__WHAT YOU HAVE TO DO__
Which lines in the data below contain the word "from"? List each of them in full.

== MATERIAL TO PROCESS

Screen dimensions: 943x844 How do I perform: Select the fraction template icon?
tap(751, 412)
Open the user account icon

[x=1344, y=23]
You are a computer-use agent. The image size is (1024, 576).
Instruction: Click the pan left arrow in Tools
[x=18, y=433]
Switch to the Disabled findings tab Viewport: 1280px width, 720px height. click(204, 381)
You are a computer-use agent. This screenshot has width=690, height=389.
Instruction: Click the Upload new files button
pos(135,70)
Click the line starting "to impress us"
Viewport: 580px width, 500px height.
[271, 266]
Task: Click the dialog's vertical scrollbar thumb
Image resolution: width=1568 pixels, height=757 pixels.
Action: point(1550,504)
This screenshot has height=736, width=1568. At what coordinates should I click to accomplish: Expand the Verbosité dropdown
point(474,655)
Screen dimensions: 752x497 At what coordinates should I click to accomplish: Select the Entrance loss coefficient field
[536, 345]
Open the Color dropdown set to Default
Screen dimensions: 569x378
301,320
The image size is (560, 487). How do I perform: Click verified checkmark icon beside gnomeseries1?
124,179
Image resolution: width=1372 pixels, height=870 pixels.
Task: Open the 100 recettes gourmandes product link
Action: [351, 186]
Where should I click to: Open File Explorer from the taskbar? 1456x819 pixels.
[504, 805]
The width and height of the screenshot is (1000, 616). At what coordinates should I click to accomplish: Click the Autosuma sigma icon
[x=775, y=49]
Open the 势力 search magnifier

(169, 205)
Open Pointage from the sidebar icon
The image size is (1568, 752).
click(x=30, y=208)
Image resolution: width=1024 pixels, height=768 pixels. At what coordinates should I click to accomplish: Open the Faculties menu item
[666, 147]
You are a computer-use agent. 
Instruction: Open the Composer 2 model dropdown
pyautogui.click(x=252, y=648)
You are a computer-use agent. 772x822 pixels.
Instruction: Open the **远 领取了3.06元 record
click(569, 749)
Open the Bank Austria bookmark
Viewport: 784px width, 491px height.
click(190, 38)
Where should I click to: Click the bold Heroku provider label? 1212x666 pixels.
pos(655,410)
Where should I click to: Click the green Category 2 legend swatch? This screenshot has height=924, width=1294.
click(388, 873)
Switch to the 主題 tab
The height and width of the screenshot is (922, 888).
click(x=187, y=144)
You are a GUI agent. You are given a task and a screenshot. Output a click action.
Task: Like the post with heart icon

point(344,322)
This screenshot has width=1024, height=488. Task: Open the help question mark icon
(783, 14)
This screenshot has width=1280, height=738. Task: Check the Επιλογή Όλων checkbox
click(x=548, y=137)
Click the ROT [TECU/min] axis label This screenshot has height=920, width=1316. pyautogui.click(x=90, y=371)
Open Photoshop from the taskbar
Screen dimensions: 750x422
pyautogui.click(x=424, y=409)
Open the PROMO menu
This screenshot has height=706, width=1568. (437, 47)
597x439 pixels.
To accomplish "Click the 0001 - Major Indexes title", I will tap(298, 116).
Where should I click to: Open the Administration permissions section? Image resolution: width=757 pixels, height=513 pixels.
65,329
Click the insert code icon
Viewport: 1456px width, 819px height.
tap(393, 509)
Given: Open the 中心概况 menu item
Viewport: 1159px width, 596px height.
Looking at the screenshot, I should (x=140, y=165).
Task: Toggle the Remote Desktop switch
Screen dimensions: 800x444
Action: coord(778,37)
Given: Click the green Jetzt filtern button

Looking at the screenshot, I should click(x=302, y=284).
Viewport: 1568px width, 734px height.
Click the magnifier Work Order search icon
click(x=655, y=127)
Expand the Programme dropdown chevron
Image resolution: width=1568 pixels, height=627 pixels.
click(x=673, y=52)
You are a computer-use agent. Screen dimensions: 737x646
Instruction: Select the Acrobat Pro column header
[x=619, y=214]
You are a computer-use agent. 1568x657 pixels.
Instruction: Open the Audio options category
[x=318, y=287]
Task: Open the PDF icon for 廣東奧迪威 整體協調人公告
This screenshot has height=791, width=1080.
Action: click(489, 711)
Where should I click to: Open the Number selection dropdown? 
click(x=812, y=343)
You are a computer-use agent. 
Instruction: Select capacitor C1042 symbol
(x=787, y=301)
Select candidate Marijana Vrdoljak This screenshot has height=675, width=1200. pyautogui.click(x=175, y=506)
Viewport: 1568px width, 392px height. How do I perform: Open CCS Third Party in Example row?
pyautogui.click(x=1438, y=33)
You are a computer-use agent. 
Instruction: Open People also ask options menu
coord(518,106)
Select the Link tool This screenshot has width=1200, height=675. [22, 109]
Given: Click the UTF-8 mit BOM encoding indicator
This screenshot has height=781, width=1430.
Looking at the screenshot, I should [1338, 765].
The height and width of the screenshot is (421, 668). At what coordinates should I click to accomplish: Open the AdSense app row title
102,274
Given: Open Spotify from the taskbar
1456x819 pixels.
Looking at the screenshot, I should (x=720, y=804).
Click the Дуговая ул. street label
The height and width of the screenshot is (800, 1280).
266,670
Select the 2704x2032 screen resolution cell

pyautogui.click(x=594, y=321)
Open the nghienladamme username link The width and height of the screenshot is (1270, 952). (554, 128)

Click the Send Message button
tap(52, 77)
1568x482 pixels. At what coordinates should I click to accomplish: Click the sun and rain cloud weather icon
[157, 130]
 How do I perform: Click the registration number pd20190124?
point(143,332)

====

__THE REPLY__
Where should I click to: Open File Explorer from the taskbar? 1456x819 pixels.
Open Pointage from the sidebar icon
Open Photoshop from the taskbar
Given: Open Spotify from the taskbar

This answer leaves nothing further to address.